Или паслись овцы — целые стада белых ягнят, и пастухом им было золотое солнце.

Кирилл наблюдал за творческими процессами, что происходили в небе. Кто-то невидимый, великий мастер лепил из серой массы зверей, людей, птиц, дома, башни, целые города — и выпускал их на волю, чтобы заселить небо. Но всё это было сырым, не успевало затвердеть и теряло форму. Звери превращались в башни, из людей вырастали горы, из городов — птицы; дома принимали облик людей, а те снова становились скалами, окружавшими глубокие, полноводные озёра. Валились роскошные храмы, таяли на вершинах снега, и с пышных роз осыпались розовые лепестки. А невидимый творец уже неистовствовал — создавал драконов, крылатых коней, грифонов и крокодилов; но и они жили лишь мгновение, чтобы тут же обернуться чем-то новым. И тогда, изнемогший, в отчаянии, он смешивал всё в серый хаос и сам растворялся в грусти.

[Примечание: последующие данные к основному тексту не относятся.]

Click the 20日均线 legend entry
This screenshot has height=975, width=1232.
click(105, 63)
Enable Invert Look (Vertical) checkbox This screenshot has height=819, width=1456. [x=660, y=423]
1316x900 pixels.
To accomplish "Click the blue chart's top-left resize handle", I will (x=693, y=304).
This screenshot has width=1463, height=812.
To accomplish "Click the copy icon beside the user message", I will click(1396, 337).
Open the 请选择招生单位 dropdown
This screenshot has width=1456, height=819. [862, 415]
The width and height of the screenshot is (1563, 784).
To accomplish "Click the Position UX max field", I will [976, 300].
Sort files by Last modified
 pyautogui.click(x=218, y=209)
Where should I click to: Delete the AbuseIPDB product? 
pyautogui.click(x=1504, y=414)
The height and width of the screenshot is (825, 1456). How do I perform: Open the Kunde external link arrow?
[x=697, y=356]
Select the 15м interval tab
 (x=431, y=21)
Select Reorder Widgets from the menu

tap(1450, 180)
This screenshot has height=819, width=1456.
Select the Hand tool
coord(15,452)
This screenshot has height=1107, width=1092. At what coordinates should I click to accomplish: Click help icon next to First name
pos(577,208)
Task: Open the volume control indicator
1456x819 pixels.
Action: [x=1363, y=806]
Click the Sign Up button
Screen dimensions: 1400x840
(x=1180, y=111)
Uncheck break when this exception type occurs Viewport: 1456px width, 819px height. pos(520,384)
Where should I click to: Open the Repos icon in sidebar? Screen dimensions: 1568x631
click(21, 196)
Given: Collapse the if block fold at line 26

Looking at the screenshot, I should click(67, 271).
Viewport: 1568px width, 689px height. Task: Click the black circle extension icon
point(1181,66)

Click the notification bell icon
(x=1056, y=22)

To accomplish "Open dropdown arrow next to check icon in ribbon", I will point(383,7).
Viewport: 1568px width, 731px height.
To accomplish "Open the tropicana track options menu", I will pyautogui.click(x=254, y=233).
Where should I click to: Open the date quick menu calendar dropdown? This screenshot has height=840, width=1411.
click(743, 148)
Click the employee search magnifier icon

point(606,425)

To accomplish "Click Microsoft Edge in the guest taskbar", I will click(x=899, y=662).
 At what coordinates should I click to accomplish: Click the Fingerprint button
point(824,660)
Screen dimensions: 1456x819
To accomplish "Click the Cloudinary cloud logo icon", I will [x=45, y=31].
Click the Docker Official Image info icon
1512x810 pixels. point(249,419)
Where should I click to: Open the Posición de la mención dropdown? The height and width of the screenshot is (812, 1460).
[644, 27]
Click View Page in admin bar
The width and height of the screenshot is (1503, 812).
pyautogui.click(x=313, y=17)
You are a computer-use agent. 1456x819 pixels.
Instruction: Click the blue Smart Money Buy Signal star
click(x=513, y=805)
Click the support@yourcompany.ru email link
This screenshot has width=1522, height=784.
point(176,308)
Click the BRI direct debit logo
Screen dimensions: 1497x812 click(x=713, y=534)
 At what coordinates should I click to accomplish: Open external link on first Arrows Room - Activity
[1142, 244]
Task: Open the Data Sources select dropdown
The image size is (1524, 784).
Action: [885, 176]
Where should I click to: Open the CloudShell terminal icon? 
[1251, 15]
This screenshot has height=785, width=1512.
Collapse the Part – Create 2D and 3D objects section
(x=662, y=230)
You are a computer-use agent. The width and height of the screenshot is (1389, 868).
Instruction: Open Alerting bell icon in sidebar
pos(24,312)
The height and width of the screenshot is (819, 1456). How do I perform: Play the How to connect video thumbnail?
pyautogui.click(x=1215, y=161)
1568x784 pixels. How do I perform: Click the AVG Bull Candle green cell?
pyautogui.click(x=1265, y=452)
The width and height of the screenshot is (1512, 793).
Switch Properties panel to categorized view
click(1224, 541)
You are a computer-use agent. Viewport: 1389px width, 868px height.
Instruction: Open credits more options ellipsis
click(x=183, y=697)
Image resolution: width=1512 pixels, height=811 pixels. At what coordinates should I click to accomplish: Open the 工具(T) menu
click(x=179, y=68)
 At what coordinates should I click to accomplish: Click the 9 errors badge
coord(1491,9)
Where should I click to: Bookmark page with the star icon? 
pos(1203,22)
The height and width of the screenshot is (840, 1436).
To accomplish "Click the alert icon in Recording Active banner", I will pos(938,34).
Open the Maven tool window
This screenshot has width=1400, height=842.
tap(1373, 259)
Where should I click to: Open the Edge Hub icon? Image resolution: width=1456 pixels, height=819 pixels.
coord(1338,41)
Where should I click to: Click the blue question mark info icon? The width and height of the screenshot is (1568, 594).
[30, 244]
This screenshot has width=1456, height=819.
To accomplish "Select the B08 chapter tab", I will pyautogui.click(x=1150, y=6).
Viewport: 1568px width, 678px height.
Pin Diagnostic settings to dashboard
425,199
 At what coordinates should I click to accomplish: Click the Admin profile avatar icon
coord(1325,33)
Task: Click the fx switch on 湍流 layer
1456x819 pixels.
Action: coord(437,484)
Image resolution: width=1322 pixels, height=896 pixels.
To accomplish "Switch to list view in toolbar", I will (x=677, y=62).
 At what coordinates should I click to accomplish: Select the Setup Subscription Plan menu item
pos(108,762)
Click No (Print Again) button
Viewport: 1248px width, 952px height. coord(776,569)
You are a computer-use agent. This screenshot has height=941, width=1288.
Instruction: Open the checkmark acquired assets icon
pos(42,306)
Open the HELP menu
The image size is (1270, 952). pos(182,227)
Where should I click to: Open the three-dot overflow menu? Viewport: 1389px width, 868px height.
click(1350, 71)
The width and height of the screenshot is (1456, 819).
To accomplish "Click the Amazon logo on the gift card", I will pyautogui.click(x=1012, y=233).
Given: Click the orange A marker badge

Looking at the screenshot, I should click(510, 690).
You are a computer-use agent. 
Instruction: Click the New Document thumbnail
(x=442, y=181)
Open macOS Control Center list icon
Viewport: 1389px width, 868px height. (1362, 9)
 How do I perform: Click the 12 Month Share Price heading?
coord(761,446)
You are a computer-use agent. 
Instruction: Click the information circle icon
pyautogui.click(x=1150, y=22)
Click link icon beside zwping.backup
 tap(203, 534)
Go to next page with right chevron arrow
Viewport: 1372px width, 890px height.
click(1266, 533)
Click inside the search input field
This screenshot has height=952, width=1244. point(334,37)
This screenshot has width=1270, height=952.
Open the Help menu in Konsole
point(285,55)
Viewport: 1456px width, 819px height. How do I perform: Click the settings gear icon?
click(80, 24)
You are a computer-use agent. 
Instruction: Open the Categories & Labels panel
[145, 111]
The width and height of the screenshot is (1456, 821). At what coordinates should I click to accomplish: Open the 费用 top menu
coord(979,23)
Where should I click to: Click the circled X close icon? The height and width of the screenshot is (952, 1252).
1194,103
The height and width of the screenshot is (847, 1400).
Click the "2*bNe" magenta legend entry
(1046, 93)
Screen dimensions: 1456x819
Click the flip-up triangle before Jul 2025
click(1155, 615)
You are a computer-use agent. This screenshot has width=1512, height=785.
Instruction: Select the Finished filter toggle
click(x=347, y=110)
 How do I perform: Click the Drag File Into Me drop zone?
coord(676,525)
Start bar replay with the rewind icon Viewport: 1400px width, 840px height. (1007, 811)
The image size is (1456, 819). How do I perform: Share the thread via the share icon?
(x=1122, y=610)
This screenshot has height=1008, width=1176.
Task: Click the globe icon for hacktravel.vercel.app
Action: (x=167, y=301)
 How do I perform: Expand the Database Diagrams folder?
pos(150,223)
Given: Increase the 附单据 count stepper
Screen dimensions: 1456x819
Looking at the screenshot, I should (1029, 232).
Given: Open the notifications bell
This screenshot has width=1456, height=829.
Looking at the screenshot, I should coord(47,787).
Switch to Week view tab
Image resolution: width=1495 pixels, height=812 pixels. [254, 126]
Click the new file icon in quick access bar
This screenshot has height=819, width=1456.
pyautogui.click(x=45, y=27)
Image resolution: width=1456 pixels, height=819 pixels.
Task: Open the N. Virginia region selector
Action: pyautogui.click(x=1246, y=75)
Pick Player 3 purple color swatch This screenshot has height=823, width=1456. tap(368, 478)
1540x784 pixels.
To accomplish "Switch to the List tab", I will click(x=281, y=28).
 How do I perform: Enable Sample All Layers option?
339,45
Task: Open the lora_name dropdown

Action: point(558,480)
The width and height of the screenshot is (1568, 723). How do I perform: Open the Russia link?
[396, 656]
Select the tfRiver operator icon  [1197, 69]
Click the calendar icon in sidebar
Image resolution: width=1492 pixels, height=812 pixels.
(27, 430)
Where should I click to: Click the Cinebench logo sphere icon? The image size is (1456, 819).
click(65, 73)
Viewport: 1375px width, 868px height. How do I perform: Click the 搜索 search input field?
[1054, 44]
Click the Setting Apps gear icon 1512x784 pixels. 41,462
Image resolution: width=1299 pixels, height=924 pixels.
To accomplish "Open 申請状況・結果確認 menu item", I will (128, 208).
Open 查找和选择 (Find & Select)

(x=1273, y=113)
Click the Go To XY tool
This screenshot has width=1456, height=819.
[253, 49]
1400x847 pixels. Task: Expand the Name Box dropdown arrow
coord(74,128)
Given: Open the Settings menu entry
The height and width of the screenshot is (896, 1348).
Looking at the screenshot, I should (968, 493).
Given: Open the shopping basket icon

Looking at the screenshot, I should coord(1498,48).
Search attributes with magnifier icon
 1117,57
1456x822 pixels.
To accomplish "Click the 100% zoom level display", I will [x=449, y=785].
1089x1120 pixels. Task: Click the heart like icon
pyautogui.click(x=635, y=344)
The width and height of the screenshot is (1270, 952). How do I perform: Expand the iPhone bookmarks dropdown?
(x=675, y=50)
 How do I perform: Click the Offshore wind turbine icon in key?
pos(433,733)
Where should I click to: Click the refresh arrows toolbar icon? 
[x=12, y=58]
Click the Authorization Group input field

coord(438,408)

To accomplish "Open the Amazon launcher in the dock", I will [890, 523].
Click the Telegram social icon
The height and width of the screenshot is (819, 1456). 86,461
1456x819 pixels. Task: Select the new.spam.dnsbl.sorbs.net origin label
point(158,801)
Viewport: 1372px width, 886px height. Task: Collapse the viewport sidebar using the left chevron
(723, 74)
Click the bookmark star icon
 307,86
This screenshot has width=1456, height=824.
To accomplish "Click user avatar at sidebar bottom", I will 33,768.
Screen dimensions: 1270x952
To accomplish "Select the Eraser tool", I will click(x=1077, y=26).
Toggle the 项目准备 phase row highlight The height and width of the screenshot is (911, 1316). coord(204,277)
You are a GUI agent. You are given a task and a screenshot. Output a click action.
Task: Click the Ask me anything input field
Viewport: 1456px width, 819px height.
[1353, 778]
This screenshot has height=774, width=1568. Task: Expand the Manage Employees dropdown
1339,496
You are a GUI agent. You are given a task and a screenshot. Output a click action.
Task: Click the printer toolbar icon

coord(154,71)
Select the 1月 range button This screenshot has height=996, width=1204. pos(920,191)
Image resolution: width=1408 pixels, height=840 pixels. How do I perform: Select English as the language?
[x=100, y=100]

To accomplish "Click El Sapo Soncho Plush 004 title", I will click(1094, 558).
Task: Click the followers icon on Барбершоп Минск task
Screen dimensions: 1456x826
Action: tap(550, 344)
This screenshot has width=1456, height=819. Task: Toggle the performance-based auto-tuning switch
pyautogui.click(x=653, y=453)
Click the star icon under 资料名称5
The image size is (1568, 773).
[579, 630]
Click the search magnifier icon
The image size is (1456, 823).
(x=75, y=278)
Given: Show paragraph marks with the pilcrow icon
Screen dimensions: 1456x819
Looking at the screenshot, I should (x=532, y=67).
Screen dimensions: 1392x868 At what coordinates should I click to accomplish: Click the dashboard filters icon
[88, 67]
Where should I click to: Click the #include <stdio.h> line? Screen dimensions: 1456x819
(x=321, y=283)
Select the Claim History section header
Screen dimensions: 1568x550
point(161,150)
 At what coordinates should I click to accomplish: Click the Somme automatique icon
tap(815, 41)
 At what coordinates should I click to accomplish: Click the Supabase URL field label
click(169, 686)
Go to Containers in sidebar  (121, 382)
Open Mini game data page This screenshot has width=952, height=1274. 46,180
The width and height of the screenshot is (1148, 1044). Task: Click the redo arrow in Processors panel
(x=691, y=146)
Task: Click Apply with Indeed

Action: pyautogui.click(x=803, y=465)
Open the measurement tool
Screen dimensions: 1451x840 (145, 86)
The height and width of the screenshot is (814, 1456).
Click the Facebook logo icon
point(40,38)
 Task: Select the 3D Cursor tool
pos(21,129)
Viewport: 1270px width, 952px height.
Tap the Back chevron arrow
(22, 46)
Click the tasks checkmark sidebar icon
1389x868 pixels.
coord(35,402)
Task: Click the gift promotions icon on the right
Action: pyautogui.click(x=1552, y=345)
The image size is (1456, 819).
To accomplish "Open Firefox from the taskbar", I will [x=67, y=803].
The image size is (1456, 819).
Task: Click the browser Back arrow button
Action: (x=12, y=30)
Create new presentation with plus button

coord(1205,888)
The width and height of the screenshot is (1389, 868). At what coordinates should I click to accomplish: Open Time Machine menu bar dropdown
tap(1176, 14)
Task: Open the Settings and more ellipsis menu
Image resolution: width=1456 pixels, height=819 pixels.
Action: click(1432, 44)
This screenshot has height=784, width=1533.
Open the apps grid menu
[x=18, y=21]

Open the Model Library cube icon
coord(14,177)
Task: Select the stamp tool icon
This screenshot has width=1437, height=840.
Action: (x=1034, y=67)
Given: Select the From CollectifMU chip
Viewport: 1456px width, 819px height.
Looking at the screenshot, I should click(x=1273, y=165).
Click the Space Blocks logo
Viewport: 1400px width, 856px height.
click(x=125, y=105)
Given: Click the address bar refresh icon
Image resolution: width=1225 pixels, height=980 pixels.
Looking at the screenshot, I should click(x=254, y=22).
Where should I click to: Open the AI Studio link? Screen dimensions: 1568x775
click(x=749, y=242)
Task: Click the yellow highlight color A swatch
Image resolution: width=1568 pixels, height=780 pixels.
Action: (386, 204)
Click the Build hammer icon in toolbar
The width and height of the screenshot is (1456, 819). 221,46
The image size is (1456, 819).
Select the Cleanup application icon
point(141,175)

Интересна была и жизнь теней. Кирилл наблюдал за ними, как они корчились под кустами, у стволов деревьев, под берегом реки — им было тесно и мучительно. И только когда солнце уставало и с вершины славы спускалось вниз, тени медленно и осторожно расправляли скрюченные члены, росли и тянулись всё дальше и дальше.